Exercise instructions - Repeat the listing verbatim. Drop any pictures.

Data in this exercise section start

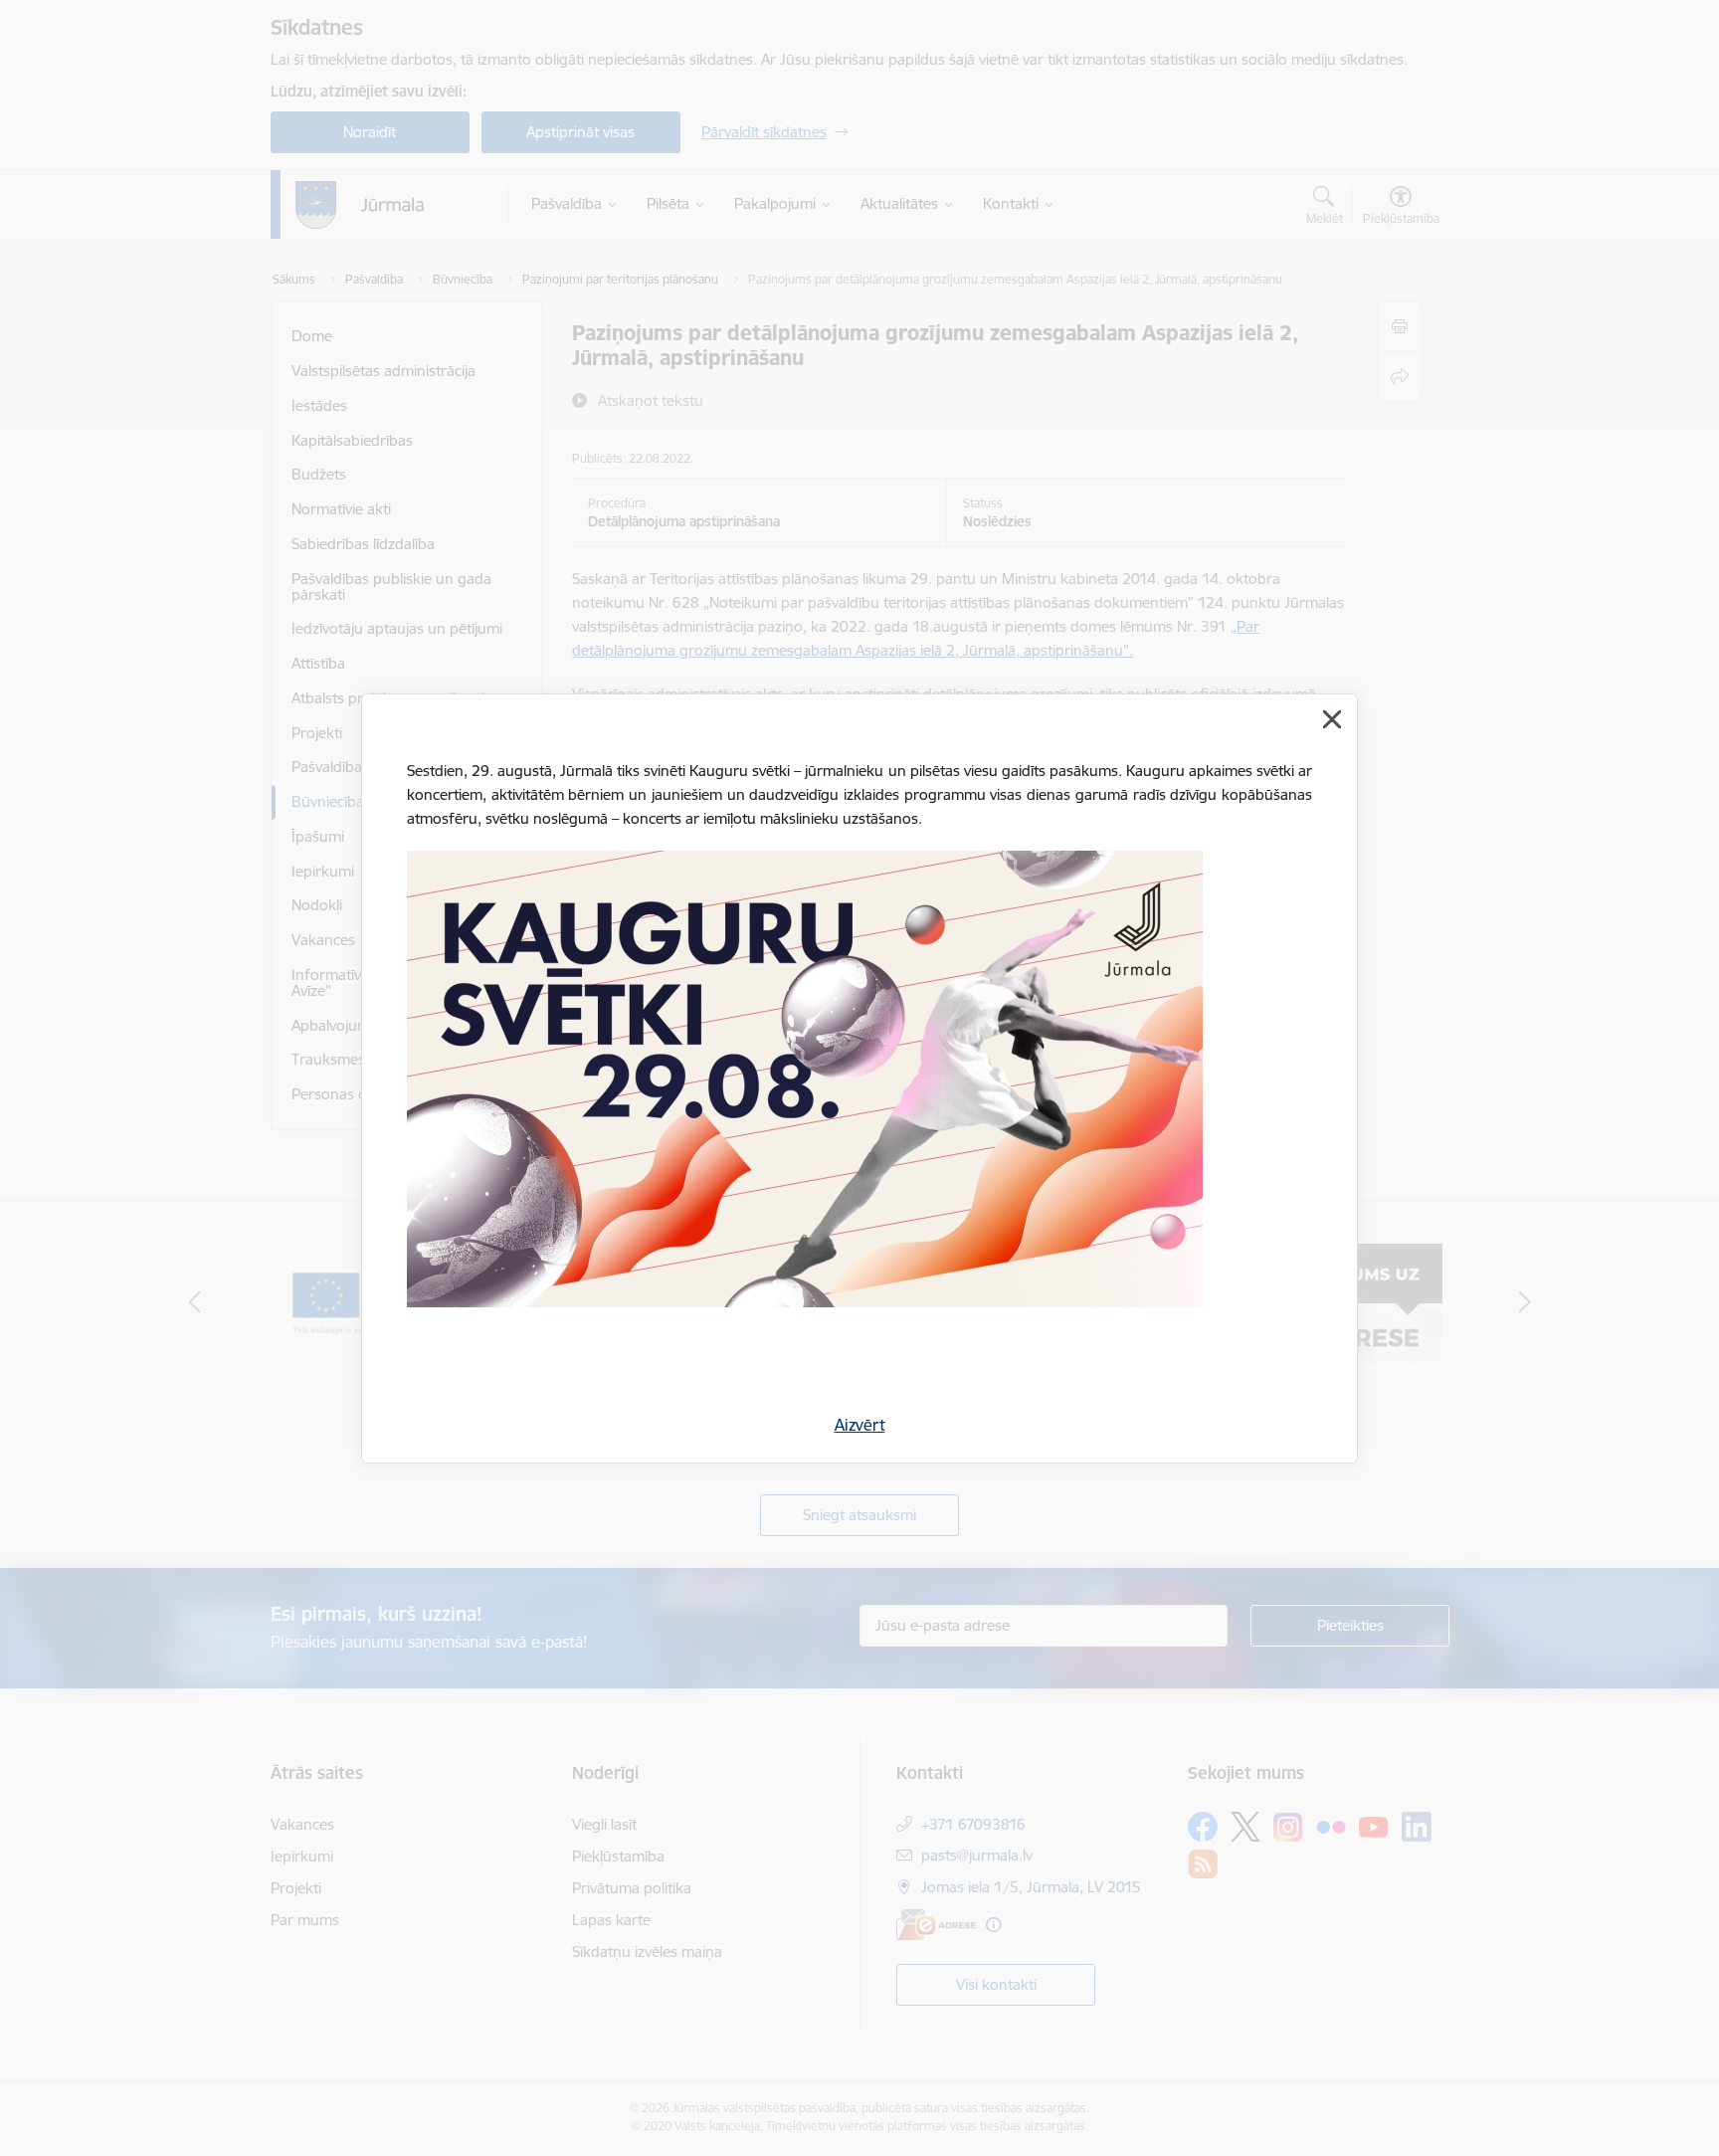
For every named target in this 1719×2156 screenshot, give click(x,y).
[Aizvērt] (1332, 719)
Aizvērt (860, 1425)
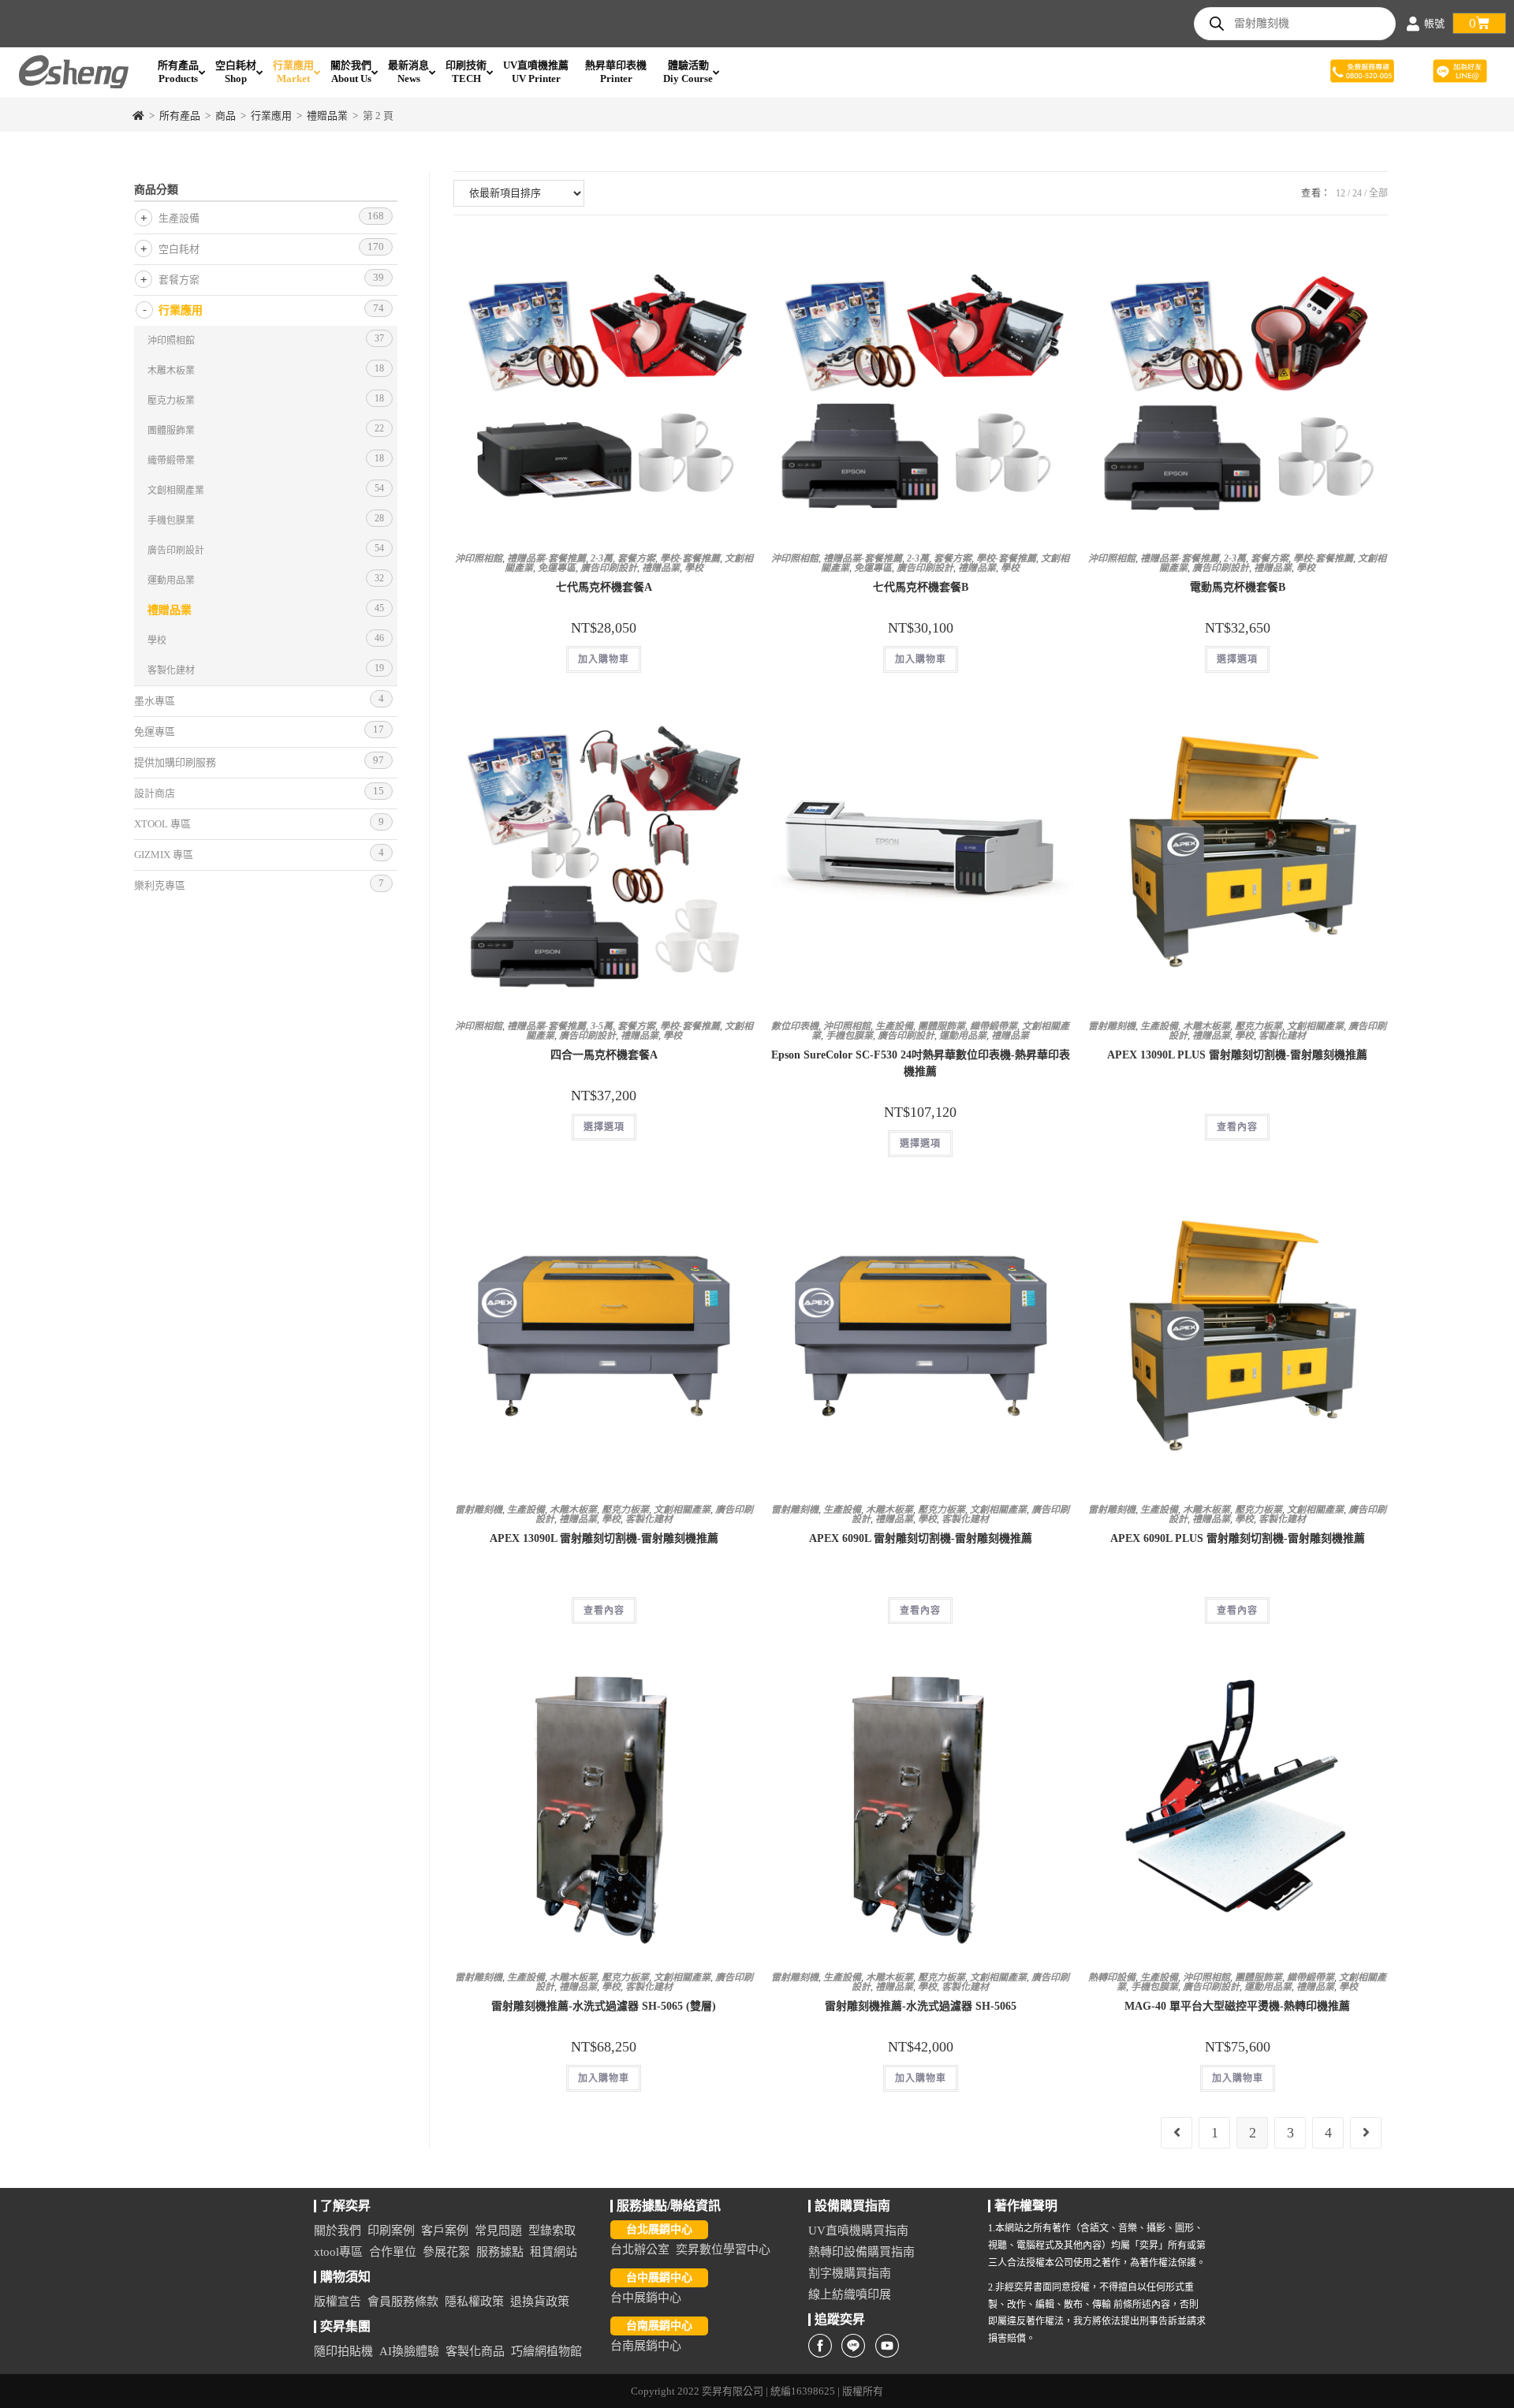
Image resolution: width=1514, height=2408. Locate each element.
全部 (1378, 193)
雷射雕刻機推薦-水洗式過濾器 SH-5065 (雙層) (603, 2006)
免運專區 (557, 567)
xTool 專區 (162, 824)
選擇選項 (1237, 659)
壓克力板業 (1258, 1026)
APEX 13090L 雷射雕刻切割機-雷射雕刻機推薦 (604, 1538)
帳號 (1434, 23)
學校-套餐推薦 (690, 558)
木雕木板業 (1206, 1026)
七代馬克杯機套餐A (604, 587)
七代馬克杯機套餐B (920, 587)
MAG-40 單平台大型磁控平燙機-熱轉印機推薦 (1237, 2006)
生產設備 (894, 1026)
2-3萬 (602, 558)
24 (1357, 193)
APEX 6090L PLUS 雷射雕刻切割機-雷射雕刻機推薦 (1237, 1538)
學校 (693, 567)
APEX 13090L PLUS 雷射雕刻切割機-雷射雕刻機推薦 (1237, 1055)
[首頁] (138, 115)
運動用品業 (962, 1035)
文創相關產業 (1315, 1026)
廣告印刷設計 (608, 567)
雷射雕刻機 (1112, 1026)
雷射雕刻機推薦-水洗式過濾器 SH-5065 (920, 2006)
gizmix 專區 (163, 855)
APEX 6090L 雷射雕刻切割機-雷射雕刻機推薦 (920, 1538)
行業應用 (180, 310)
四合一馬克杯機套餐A (604, 1055)
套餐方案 (636, 558)
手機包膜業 (849, 1035)
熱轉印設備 (1112, 1977)
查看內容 (1237, 1127)
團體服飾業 (941, 1026)
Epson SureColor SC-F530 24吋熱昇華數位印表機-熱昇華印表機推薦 (920, 1063)
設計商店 (154, 793)
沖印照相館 (478, 558)
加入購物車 (603, 659)
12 (1340, 193)
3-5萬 (602, 1026)
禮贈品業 (661, 567)
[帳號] (1413, 24)
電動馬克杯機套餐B (1237, 587)
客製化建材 (1282, 1035)
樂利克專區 (159, 885)
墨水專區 (154, 701)
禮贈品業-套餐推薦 (546, 558)
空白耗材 (179, 249)
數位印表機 (795, 1026)
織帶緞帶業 (993, 1026)
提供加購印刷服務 (175, 762)
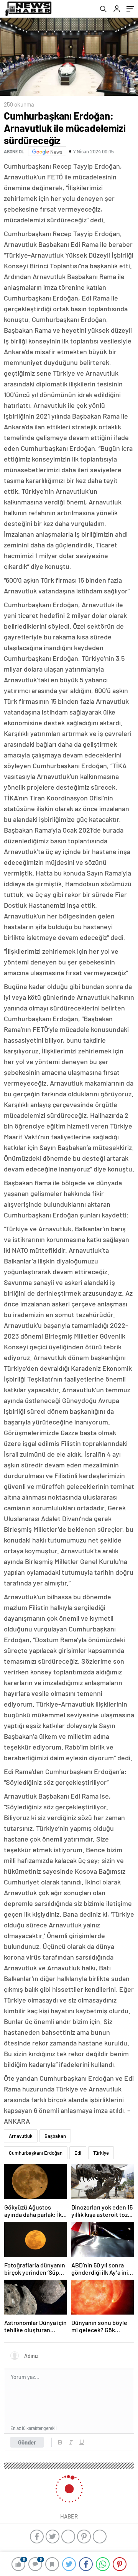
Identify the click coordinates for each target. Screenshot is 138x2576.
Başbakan (55, 2136)
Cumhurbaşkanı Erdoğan (35, 2153)
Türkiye (101, 2153)
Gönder (27, 2442)
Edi (77, 2153)
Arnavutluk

Data in this exercise section end

Task answer -
For every named target in this 1719×2156 screenshot, give click(x,y).
[Aizvērt] (1332, 719)
Aizvērt (860, 1425)
Image resolution: width=1514, height=2408. Locate each element.
全部 (1378, 193)
雷射雕刻機推薦-水洗式過濾器 SH-5065 (雙層) (603, 2006)
免運專區 (557, 567)
xTool 專區 (162, 824)
選擇選項 (1237, 659)
壓克力板業 (1258, 1026)
APEX 13090L 雷射雕刻切割機-雷射雕刻機推薦 (604, 1538)
帳號 (1434, 23)
學校-套餐推薦 (690, 558)
木雕木板業 (1206, 1026)
七代馬克杯機套餐A (604, 587)
七代馬克杯機套餐B (920, 587)
MAG-40 單平台大型磁控平燙機-熱轉印機推薦 (1237, 2006)
生產設備 (894, 1026)
2-3萬 (602, 558)
24 (1357, 193)
APEX 6090L PLUS 雷射雕刻切割機-雷射雕刻機推薦 (1237, 1538)
學校 (693, 567)
APEX 13090L PLUS 雷射雕刻切割機-雷射雕刻機推薦 (1237, 1055)
[首頁] (138, 115)
運動用品業 (962, 1035)
文創相關產業 (1315, 1026)
廣告印刷設計 (608, 567)
雷射雕刻機 (1112, 1026)
雷射雕刻機推薦-水洗式過濾器 SH-5065 (920, 2006)
gizmix 專區 (163, 855)
APEX 6090L 雷射雕刻切割機-雷射雕刻機推薦 (920, 1538)
行業應用 (180, 310)
四合一馬克杯機套餐A (604, 1055)
套餐方案 (636, 558)
手機包膜業 (849, 1035)
熱轉印設備 (1112, 1977)
查看內容 (1237, 1127)
團體服飾業 (941, 1026)
Epson SureColor SC-F530 24吋熱昇華數位印表機-熱昇華印表機推薦 (920, 1063)
設計商店 (154, 793)
沖印照相館 (478, 558)
加入購物車 (603, 659)
12 (1340, 193)
3-5萬 (602, 1026)
禮贈品業 (661, 567)
[帳號] (1413, 24)
電動馬克杯機套餐B (1237, 587)
客製化建材 (1282, 1035)
樂利克專區 (159, 885)
墨水專區 (154, 701)
禮贈品業-套餐推薦 (546, 558)
空白耗材 (179, 249)
數位印表機 (795, 1026)
織帶緞帶業 (993, 1026)
提供加購印刷服務 (175, 762)
Identify the click coordinates for each target. Screenshot is 138x2576.
Başbakan (55, 2136)
Cumhurbaşkanı Erdoğan (35, 2153)
Türkiye (101, 2153)
Gönder (27, 2442)
Edi (77, 2153)
Arnavutluk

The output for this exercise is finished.